Exercise:
Output the listing lines starting at the line that contains "Image resolution: width=1280" and ending at the line that contains "click(x=42, y=192)", both included, as a Markdown table with the columns Row and Line. Skip blank lines, and put the running row number under Row and each line's text under Line.

Data to use:
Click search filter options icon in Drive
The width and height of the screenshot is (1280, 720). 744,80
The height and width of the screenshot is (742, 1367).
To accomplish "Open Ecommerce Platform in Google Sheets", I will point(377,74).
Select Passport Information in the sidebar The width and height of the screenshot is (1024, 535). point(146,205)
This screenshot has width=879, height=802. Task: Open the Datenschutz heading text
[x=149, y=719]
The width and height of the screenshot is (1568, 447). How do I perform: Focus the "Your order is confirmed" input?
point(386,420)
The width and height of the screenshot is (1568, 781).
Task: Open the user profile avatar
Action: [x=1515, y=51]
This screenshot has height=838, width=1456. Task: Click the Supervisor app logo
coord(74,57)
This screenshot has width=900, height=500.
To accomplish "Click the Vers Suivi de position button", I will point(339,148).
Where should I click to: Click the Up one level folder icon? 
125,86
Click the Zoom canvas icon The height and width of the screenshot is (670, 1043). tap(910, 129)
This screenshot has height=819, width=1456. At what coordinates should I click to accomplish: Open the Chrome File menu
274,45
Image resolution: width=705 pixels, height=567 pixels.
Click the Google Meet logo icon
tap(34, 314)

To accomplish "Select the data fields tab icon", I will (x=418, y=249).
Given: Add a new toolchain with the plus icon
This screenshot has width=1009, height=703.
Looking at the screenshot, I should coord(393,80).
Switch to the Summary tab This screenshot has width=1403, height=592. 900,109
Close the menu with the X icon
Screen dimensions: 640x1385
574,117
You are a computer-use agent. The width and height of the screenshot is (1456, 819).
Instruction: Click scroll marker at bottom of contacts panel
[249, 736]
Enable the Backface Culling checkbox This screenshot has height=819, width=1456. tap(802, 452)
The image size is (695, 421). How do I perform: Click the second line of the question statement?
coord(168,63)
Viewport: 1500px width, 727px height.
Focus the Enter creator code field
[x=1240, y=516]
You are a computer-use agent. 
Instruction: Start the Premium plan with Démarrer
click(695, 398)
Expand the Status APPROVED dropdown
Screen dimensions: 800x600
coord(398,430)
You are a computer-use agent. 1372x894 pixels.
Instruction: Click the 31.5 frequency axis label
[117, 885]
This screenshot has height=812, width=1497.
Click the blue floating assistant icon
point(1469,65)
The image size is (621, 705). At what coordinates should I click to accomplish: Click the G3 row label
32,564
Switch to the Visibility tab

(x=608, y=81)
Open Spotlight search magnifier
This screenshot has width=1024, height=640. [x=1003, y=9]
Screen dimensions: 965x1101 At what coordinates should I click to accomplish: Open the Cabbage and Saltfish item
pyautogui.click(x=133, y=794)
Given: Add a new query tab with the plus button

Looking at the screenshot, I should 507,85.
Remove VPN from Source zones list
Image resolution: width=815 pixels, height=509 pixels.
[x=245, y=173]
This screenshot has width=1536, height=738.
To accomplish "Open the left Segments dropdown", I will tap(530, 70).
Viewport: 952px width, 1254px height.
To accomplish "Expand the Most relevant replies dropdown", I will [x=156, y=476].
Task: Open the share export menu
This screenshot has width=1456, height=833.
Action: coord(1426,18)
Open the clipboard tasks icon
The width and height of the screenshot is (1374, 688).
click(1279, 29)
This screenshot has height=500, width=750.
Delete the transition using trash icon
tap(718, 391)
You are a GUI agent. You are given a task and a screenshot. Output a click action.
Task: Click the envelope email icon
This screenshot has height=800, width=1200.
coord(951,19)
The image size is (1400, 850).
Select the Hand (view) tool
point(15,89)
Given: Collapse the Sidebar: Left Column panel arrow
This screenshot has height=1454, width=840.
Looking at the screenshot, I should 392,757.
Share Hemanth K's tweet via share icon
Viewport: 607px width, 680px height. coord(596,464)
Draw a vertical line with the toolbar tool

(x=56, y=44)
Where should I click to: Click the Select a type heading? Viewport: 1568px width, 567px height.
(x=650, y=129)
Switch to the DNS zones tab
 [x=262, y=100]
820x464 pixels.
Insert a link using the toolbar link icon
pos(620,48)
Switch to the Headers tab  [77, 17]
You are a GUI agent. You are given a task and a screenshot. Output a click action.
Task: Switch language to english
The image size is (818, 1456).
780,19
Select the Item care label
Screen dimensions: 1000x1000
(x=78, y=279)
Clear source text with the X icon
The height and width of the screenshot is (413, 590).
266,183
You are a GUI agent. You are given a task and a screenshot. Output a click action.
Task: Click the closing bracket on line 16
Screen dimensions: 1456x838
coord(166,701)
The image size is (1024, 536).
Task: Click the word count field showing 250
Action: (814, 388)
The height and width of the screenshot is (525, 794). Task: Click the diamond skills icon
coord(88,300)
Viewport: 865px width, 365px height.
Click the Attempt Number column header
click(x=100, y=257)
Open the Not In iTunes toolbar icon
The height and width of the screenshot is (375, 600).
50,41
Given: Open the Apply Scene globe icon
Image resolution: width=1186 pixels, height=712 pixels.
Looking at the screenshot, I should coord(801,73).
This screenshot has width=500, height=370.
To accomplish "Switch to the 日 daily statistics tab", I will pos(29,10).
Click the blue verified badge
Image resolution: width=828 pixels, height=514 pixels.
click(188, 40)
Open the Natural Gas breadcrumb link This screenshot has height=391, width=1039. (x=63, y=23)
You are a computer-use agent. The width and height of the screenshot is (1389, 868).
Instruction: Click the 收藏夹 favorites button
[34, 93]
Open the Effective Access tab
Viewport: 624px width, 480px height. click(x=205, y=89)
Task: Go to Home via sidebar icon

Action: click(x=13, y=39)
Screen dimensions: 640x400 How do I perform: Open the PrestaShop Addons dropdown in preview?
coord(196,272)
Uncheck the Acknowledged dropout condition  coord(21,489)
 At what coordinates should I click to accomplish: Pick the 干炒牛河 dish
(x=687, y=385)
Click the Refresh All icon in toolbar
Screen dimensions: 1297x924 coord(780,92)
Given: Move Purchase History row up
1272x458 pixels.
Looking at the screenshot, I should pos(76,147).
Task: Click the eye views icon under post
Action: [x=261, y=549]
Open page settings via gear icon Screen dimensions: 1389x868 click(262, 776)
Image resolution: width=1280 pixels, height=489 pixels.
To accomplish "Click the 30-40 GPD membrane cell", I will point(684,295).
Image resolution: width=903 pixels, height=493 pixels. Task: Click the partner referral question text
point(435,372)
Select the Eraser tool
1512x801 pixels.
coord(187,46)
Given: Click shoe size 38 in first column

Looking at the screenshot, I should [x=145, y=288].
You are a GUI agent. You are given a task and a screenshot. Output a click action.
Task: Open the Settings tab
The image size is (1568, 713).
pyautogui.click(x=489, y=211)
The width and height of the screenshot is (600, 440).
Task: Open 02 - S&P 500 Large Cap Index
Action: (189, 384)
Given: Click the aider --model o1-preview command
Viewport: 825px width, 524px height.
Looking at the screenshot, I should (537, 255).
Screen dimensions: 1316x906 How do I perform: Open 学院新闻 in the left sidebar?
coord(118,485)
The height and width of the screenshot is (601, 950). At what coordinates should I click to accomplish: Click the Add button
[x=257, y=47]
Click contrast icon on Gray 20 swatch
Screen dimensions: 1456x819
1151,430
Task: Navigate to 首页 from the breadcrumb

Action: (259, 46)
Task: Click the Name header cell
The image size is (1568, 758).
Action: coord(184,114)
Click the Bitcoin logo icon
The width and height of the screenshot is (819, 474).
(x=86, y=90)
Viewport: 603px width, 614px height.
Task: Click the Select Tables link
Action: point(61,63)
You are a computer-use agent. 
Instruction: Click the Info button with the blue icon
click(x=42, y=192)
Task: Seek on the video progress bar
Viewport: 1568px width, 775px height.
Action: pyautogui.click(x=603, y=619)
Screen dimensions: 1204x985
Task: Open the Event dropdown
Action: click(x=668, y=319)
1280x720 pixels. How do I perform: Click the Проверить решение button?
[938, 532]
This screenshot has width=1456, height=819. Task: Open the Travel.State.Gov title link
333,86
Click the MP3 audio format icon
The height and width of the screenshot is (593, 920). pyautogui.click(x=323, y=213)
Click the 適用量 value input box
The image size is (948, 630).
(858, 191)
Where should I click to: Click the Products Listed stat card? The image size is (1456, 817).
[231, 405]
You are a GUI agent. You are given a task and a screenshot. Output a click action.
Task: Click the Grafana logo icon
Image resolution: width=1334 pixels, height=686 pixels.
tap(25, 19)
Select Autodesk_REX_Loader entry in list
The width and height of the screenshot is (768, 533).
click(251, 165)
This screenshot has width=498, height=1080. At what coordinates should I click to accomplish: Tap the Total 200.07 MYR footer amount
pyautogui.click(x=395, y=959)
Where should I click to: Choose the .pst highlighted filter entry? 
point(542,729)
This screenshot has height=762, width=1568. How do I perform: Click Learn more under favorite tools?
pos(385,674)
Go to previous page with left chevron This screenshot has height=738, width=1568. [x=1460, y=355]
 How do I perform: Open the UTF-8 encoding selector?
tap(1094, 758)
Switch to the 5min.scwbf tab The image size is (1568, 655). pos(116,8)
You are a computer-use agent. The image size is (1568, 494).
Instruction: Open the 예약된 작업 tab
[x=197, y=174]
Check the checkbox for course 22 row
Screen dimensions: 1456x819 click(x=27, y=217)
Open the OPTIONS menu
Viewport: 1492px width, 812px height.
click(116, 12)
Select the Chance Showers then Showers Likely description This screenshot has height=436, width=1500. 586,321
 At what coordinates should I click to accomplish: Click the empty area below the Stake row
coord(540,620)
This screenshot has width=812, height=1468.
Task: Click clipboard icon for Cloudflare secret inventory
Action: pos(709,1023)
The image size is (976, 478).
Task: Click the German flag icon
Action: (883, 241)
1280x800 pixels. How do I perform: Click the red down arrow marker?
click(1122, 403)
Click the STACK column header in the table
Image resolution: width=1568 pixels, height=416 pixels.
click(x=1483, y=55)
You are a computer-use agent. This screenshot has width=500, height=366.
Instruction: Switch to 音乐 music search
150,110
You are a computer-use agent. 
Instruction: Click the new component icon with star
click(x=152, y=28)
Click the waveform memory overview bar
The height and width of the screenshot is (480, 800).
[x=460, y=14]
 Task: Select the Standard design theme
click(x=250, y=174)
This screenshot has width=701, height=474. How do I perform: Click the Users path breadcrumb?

Answer:
| Row | Line |
|---|---|
| 1 | Image resolution: width=1280 pixels, height=489 pixels. |
| 2 | To accomplish "Click the 30-40 GPD membrane cell", I will point(684,295). |
| 3 | Image resolution: width=903 pixels, height=493 pixels. Task: Click the partner referral question text |
| 4 | point(435,372) |
| 5 | Select the Eraser tool |
| 6 | 1512x801 pixels. |
| 7 | coord(187,46) |
| 8 | Given: Click shoe size 38 in first column |
| 9 | Looking at the screenshot, I should [x=145, y=288]. |
| 10 | You are a GUI agent. You are given a task and a screenshot. Output a click action. |
| 11 | Task: Open the Settings tab |
| 12 | The image size is (1568, 713). |
| 13 | pyautogui.click(x=489, y=211) |
| 14 | The width and height of the screenshot is (600, 440). |
| 15 | Task: Open 02 - S&P 500 Large Cap Index |
| 16 | Action: (189, 384) |
| 17 | Given: Click the aider --model o1-preview command |
| 18 | Viewport: 825px width, 524px height. |
| 19 | Looking at the screenshot, I should (537, 255). |
| 20 | Screen dimensions: 1316x906 How do I perform: Open 学院新闻 in the left sidebar? |
| 21 | coord(118,485) |
| 22 | The height and width of the screenshot is (601, 950). At what coordinates should I click to accomplish: Click the Add button |
| 23 | [x=257, y=47] |
| 24 | Click contrast icon on Gray 20 swatch |
| 25 | Screen dimensions: 1456x819 |
| 26 | 1151,430 |
| 27 | Task: Navigate to 首页 from the breadcrumb |
| 28 | Action: (259, 46) |
| 29 | Task: Click the Name header cell |
| 30 | The image size is (1568, 758). |
| 31 | Action: coord(184,114) |
| 32 | Click the Bitcoin logo icon |
| 33 | The width and height of the screenshot is (819, 474). |
| 34 | (x=86, y=90) |
| 35 | Viewport: 603px width, 614px height. |
| 36 | Task: Click the Select Tables link |
| 37 | Action: point(61,63) |
| 38 | You are a computer-use agent.  |
| 39 | Instruction: Click the Info button with the blue icon |
| 40 | click(x=42, y=192) |